Strauss-Kahn expanded upon his first idea, that the global economy is still in crisis, by referring to the IMF's recent predictions that the global economy is going to perform even more poorly in 2009 than observers had initially thought. According to Strauss-Kahn, current economic conditions are the worst that the world has seen or contemplated in over sixty years. Though he briefly discussed the monetary and trade policy changes that could help countries survive the crisis, he advocated strongly for fiscal policy changes. To Strauss-Kahn, the key to finding our way out of the crisis is to change fiscal policies to help low-income populations increase their resources. In his view, these are the members of the population who will continue to be most affected by the crisis.
With regard to reforms and changes in governance, Strauss-Kahn recalled previous instances in which international leaders have called for a reform of the Bretton Woods system, but have not effected any change. He cited the Asian crisis as a period of time where there was much talk of reforming the system of international governance, but where major reforms did not result. Strauss-Kahn explained this trend of talk, but no action, as a result of the fact that leaders are concerned when crises are taking place, but turn to other policy matters as crises subside.
In his view, however, the current talk of changing governance is different because the G-20 leadership has taken affirmative steps toward changing governance as the crisis is taking place. In fact, between Saturday’s G-20 conference and the upcoming spring conference, a working group will work on proposals to alter the Bretton Woods system and the G-7, G-8, and G-20 system.

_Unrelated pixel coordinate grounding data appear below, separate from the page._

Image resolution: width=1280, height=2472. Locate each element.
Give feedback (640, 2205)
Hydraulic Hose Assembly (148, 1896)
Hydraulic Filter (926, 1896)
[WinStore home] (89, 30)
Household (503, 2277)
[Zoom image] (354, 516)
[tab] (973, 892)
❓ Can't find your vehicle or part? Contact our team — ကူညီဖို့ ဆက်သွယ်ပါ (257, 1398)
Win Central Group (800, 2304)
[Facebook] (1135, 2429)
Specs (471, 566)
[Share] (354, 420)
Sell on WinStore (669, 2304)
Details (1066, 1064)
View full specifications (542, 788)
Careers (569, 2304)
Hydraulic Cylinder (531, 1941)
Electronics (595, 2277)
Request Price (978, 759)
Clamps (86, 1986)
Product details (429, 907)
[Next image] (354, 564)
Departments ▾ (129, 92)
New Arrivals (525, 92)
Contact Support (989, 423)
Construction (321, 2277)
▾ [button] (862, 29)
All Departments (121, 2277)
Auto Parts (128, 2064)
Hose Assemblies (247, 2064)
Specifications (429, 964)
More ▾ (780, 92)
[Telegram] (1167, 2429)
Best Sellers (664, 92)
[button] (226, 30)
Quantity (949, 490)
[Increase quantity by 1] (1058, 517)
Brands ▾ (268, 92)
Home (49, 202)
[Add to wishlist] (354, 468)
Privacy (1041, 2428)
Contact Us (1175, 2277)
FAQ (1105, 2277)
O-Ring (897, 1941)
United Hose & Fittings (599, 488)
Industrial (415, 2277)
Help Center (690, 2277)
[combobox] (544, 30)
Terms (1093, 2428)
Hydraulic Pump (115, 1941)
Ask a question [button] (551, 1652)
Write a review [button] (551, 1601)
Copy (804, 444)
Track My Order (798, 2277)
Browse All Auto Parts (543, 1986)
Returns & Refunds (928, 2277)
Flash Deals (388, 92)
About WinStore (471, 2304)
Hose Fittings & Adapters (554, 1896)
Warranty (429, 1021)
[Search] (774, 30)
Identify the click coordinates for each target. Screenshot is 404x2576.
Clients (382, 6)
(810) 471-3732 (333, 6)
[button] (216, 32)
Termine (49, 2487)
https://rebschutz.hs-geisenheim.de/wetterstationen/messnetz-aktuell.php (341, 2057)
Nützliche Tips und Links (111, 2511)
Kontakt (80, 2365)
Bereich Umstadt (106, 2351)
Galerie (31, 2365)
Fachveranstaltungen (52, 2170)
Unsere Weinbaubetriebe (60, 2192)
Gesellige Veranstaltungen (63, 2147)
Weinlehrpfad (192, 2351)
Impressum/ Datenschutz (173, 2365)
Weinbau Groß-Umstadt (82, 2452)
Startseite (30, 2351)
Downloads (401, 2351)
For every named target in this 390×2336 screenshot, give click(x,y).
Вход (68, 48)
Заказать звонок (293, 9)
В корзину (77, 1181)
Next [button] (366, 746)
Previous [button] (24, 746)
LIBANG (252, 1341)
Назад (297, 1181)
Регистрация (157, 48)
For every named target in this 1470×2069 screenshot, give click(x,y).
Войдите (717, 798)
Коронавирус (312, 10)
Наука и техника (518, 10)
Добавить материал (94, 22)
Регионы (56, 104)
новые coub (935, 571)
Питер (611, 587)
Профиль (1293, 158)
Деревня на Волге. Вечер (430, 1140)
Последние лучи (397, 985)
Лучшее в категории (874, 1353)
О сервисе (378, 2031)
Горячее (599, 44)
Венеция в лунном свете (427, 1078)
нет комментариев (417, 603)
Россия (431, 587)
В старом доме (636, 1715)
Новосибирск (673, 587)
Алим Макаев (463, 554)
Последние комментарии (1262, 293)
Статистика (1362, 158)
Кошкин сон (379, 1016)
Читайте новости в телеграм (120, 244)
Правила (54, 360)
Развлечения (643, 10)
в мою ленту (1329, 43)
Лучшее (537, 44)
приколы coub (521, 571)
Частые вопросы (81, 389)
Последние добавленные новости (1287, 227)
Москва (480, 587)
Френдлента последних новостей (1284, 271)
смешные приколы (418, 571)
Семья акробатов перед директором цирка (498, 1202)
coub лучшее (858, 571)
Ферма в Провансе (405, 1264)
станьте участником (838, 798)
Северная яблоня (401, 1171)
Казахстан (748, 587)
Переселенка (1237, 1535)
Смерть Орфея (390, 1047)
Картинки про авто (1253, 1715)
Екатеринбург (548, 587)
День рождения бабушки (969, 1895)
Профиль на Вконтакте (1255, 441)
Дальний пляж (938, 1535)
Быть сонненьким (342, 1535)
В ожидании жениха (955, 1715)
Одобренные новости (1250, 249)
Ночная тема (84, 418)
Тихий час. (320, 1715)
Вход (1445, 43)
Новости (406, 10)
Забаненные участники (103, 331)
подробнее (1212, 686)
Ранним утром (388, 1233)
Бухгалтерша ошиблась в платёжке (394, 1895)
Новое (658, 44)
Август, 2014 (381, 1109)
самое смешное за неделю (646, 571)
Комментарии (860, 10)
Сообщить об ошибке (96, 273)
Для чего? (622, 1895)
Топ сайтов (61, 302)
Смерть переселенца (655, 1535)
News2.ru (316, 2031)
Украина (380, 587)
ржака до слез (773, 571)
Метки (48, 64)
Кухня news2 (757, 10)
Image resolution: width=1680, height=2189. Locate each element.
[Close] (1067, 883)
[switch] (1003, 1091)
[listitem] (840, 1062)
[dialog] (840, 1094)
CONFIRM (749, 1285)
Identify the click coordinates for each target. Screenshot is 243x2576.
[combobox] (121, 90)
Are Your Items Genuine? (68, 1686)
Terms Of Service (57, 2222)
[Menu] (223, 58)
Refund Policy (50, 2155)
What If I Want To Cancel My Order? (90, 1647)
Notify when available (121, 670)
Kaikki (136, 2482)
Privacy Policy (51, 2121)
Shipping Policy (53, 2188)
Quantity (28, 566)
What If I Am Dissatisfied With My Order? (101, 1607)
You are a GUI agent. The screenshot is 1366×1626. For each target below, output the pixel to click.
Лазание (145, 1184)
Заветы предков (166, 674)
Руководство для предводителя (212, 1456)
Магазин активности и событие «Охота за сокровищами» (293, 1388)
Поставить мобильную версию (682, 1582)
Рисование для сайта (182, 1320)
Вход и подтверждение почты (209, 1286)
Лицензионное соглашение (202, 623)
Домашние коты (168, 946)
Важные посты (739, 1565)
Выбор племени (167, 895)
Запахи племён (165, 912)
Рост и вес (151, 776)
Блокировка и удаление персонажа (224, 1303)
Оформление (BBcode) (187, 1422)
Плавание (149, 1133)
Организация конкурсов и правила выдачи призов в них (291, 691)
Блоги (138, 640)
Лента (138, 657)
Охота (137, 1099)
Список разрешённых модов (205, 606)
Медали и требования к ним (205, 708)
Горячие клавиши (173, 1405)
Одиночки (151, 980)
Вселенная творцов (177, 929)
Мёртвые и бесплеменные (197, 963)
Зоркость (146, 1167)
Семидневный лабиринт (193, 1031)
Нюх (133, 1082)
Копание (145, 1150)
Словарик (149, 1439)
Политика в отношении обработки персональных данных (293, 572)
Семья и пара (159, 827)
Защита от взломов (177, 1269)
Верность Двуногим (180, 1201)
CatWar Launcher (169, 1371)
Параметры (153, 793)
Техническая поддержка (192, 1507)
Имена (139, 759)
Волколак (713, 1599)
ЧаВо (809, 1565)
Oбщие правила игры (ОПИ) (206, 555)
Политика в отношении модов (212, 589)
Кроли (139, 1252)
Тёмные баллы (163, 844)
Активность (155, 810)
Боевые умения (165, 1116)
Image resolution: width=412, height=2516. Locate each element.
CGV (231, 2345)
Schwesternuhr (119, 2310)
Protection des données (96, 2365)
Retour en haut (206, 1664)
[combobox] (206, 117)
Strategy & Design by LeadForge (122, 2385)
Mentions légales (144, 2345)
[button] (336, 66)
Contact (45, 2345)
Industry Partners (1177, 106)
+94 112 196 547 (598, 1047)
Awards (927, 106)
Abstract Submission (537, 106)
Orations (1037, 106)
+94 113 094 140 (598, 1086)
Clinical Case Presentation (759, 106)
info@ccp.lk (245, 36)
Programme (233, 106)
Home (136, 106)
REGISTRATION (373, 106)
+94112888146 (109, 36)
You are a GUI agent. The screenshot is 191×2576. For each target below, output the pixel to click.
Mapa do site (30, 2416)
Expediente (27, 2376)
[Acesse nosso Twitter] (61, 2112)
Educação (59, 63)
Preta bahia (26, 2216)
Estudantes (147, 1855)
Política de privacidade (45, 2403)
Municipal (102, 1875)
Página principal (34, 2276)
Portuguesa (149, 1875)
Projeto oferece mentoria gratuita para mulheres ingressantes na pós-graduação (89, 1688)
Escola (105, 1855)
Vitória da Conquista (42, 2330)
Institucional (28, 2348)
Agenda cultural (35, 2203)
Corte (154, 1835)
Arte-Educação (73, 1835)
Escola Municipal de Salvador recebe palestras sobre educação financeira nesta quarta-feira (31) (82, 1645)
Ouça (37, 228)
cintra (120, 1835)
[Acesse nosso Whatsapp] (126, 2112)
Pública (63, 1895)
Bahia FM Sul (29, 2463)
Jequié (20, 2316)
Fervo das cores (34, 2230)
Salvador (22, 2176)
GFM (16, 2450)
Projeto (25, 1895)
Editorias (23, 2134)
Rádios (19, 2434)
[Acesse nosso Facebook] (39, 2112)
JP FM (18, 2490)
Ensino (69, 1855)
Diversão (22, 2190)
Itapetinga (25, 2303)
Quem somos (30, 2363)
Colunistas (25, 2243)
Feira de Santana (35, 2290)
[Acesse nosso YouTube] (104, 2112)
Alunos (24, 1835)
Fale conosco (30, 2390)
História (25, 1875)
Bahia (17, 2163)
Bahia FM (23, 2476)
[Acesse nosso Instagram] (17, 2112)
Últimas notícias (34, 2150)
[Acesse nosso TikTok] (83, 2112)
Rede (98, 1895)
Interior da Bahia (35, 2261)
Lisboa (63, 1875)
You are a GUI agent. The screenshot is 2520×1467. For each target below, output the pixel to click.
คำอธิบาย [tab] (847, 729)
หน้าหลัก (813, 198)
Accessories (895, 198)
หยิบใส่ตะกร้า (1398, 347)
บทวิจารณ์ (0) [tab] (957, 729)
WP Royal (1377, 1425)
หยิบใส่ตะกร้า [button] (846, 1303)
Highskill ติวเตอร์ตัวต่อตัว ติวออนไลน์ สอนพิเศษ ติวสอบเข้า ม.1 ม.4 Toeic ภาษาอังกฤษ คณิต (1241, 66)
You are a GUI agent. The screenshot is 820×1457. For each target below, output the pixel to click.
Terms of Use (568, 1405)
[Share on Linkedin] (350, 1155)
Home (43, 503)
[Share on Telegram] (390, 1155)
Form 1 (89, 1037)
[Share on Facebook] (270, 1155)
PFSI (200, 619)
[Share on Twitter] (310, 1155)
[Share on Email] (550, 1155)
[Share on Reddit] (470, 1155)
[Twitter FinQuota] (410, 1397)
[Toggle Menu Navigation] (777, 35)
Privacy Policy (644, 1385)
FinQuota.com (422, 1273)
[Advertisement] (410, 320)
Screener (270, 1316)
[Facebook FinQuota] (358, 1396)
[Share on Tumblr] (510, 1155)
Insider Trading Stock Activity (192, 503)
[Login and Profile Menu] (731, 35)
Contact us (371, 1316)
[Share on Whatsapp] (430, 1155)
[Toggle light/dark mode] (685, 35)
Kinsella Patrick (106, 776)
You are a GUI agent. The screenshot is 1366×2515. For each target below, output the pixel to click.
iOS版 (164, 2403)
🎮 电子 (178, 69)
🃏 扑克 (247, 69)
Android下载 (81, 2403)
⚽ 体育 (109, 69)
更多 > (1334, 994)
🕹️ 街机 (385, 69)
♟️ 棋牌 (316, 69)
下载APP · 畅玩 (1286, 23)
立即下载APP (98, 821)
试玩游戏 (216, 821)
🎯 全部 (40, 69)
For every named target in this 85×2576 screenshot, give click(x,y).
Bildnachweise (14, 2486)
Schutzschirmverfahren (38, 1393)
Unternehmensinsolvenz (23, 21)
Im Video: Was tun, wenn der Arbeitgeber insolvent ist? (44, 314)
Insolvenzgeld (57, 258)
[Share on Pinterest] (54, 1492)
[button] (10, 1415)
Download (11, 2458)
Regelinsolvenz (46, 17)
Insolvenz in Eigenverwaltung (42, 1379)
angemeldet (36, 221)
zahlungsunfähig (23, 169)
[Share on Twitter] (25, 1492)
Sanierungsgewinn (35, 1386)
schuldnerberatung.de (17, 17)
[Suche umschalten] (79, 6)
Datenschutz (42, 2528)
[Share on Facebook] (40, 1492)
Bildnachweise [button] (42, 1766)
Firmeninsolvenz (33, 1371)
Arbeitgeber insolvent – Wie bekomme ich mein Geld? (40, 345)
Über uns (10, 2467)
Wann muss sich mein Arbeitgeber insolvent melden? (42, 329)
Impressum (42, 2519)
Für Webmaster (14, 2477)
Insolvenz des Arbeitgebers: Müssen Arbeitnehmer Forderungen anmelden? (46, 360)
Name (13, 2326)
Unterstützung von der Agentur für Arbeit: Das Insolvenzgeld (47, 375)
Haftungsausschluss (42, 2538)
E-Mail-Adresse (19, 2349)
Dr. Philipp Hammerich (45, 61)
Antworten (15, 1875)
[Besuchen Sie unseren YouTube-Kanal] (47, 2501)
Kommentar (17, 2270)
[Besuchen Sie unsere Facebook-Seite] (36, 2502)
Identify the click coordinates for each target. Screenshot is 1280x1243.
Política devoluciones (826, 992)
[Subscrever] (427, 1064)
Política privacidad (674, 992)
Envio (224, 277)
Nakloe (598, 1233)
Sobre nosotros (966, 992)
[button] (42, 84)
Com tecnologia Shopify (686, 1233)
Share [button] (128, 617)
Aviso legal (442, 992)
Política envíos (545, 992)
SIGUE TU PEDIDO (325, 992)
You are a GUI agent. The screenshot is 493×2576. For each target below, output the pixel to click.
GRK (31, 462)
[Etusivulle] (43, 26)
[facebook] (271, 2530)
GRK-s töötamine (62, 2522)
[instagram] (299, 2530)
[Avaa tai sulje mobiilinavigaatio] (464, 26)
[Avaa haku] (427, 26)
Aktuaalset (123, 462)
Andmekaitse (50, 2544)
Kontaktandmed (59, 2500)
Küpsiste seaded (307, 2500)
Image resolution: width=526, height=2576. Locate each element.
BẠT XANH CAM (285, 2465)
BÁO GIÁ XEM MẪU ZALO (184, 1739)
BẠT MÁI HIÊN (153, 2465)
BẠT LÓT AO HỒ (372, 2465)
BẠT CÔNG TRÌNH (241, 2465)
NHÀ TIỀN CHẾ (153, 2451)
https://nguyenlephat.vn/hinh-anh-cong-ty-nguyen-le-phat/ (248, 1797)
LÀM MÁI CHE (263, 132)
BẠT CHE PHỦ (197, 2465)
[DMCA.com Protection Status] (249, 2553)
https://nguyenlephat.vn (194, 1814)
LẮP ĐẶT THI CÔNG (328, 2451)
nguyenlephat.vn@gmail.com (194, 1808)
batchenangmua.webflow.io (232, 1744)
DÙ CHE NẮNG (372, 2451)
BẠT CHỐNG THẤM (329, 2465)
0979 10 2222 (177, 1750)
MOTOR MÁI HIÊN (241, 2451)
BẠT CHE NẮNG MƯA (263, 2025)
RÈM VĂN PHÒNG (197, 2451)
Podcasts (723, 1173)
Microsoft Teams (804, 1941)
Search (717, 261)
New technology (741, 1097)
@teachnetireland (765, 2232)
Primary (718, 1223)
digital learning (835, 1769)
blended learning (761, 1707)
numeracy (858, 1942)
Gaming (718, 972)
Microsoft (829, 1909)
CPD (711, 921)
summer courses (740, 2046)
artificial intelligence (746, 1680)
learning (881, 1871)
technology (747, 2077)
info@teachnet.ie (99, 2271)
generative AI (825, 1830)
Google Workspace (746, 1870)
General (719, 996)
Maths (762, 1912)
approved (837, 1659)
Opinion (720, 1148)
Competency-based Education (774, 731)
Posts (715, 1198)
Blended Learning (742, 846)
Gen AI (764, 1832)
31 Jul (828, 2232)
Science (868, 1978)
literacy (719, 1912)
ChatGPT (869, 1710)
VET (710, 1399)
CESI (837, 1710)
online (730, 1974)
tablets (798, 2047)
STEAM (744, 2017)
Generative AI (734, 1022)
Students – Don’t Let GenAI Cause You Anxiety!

Finally, Strauss-Kahn predicted that the IMF's surveillance role is likely to increase. The IMF has structures called Financial Sector Assessment Programs (FSAPs) that allow the IMF to go into specific countries and evaluate their economies. Strauss-Kahn shared that on Saturday there was talk of making FSAPs mandatory to different countries. Interestingly, four of the twenty countries present at the meeting do not currently have FSAPs. Strauss-Kahn was quick to point out, however, that in order for FSAPs to become more prevalent, the IMF needs more funding. As countries, such as Japan, come forth with contributions, it will be interesting to see whether surveillance tools like FSAPs actually become more prevalent.
Discussion Questions:
1- Strauss-Kahn seems to think that the present crisis is distinguishable from other crises because leaders are taking affirmative steps to meet and discuss reforms. Do you agree that change is more likely to occur now than before?
2- Do you think that mandatory surveillance tools, such as FSAPs, are a good idea? Do you think that it is within the scope of organizations like the IMF to order mandatory surveillance of certain countries?